Entries supplied:

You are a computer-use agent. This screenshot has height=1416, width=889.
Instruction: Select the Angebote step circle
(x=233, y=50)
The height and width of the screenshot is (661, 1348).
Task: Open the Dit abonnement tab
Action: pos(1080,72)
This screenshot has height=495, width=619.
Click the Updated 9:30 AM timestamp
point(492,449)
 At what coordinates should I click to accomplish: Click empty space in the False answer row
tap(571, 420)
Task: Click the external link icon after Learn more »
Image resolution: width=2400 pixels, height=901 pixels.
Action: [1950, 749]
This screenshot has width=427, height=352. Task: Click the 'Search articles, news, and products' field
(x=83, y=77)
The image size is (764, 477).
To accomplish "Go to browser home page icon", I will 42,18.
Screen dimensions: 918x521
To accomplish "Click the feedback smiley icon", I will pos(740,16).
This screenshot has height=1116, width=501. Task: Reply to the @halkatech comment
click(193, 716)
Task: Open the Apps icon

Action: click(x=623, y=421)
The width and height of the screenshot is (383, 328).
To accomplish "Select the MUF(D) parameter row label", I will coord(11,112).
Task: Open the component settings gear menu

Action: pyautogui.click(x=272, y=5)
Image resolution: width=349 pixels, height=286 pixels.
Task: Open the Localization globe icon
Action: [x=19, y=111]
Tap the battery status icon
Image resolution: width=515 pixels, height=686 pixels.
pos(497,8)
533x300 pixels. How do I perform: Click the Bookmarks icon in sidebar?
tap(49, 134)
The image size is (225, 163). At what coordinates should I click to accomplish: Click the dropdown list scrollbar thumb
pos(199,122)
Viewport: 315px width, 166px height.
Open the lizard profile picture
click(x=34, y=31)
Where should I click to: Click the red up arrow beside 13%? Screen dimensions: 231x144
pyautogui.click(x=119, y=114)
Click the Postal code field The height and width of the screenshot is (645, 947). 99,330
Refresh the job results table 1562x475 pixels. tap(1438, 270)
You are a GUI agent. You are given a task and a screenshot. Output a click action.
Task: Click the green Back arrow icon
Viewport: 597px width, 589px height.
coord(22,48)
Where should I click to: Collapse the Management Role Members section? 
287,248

What you will do: A complete and exact repetition of the entries is required.

Your solution:
You are a computer-use agent. This screenshot has height=1416, width=889.
Instruction: Select the Angebote step circle
(x=233, y=50)
The height and width of the screenshot is (661, 1348).
Task: Open the Dit abonnement tab
Action: pos(1080,72)
This screenshot has height=495, width=619.
Click the Updated 9:30 AM timestamp
point(492,449)
 At what coordinates should I click to accomplish: Click empty space in the False answer row
tap(571, 420)
Task: Click the external link icon after Learn more »
Image resolution: width=2400 pixels, height=901 pixels.
Action: [1950, 749]
This screenshot has width=427, height=352. Task: Click the 'Search articles, news, and products' field
(x=83, y=77)
The image size is (764, 477).
To accomplish "Go to browser home page icon", I will 42,18.
Screen dimensions: 918x521
To accomplish "Click the feedback smiley icon", I will pos(740,16).
This screenshot has height=1116, width=501. Task: Reply to the @halkatech comment
click(193, 716)
Task: Open the Apps icon

Action: click(x=623, y=421)
The width and height of the screenshot is (383, 328).
To accomplish "Select the MUF(D) parameter row label", I will coord(11,112).
Task: Open the component settings gear menu

Action: pyautogui.click(x=272, y=5)
Image resolution: width=349 pixels, height=286 pixels.
Task: Open the Localization globe icon
Action: [x=19, y=111]
Tap the battery status icon
Image resolution: width=515 pixels, height=686 pixels.
pos(497,8)
533x300 pixels. How do I perform: Click the Bookmarks icon in sidebar?
tap(49, 134)
The image size is (225, 163). At what coordinates should I click to accomplish: Click the dropdown list scrollbar thumb
pos(199,122)
Viewport: 315px width, 166px height.
Open the lizard profile picture
click(x=34, y=31)
Where should I click to: Click the red up arrow beside 13%? Screen dimensions: 231x144
pyautogui.click(x=119, y=114)
Click the Postal code field The height and width of the screenshot is (645, 947). 99,330
Refresh the job results table 1562x475 pixels. tap(1438, 270)
You are a GUI agent. You are given a task and a screenshot. Output a click action.
Task: Click the green Back arrow icon
Viewport: 597px width, 589px height.
coord(22,48)
Where should I click to: Collapse the Management Role Members section? 
287,248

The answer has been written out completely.